----- Given data
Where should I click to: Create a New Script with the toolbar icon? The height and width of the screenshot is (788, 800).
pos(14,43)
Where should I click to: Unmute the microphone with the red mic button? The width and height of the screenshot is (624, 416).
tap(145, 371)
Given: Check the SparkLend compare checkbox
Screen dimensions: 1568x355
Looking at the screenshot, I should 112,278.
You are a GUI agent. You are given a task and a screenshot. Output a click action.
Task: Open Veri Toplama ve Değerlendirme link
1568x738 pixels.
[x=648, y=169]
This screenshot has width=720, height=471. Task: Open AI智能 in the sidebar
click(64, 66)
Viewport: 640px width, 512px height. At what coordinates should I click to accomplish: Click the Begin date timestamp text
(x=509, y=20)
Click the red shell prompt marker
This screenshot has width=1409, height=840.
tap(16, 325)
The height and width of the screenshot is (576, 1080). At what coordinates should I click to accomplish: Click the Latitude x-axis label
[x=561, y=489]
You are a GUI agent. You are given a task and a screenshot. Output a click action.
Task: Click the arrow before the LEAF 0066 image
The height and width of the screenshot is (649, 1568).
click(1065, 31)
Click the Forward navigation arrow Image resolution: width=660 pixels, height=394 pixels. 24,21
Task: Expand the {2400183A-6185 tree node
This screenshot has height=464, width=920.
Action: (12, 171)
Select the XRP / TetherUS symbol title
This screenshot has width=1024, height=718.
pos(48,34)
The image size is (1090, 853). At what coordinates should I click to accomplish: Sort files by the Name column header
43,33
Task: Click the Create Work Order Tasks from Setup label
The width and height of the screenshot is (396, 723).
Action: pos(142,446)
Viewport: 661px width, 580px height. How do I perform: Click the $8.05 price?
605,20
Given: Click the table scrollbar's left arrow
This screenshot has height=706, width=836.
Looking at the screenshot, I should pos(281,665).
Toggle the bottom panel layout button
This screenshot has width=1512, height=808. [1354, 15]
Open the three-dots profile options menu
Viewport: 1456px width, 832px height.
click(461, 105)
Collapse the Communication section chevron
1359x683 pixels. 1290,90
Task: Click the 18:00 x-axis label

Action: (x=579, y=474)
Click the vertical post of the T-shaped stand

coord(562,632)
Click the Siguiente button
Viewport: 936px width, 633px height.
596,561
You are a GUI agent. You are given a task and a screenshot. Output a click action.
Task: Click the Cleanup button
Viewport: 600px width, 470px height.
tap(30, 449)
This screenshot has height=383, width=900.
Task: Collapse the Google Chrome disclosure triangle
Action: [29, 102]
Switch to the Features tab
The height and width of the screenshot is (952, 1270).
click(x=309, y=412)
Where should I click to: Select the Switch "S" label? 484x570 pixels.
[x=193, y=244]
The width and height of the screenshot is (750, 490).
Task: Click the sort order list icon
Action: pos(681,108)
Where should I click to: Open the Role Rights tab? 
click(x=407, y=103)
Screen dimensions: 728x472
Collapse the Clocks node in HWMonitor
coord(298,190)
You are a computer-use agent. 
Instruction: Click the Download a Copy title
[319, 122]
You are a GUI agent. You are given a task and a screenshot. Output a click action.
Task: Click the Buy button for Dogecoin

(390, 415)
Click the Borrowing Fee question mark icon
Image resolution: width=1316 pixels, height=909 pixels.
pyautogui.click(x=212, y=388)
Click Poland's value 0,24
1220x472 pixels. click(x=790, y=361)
----------
**Task statement:** Turn everything from the row containing "Click the red shell prompt marker" down to the row containing "click(x=309, y=412)" into a numbered list, keeping both of those rows and leaving out any blank lines.

**Output:**
1. Click the red shell prompt marker
2. This screenshot has width=1409, height=840.
3. tap(16, 325)
4. The height and width of the screenshot is (576, 1080). At what coordinates should I click to accomplish: Click the Latitude x-axis label
5. [x=561, y=489]
6. You are a GUI agent. You are given a task and a screenshot. Output a click action.
7. Task: Click the arrow before the LEAF 0066 image
8. The height and width of the screenshot is (649, 1568).
9. click(1065, 31)
10. Click the Forward navigation arrow Image resolution: width=660 pixels, height=394 pixels. 24,21
11. Task: Expand the {2400183A-6185 tree node
12. This screenshot has height=464, width=920.
13. Action: (12, 171)
14. Select the XRP / TetherUS symbol title
15. This screenshot has width=1024, height=718.
16. pos(48,34)
17. The image size is (1090, 853). At what coordinates should I click to accomplish: Sort files by the Name column header
18. 43,33
19. Task: Click the Create Work Order Tasks from Setup label
20. The width and height of the screenshot is (396, 723).
21. Action: pos(142,446)
22. Viewport: 661px width, 580px height. How do I perform: Click the $8.05 price?
23. 605,20
24. Given: Click the table scrollbar's left arrow
25. This screenshot has height=706, width=836.
26. Looking at the screenshot, I should pos(281,665).
27. Toggle the bottom panel layout button
28. This screenshot has width=1512, height=808. [1354, 15]
29. Open the three-dots profile options menu
30. Viewport: 1456px width, 832px height.
31. click(461, 105)
32. Collapse the Communication section chevron
33. 1359x683 pixels. 1290,90
34. Task: Click the 18:00 x-axis label
35. Action: (x=579, y=474)
36. Click the vertical post of the T-shaped stand
37. coord(562,632)
38. Click the Siguiente button
39. Viewport: 936px width, 633px height.
40. 596,561
41. You are a GUI agent. You are given a task and a screenshot. Output a click action.
42. Task: Click the Cleanup button
43. Viewport: 600px width, 470px height.
44. tap(30, 449)
45. This screenshot has height=383, width=900.
46. Task: Collapse the Google Chrome disclosure triangle
47. Action: [29, 102]
48. Switch to the Features tab
49. The height and width of the screenshot is (952, 1270).
50. click(x=309, y=412)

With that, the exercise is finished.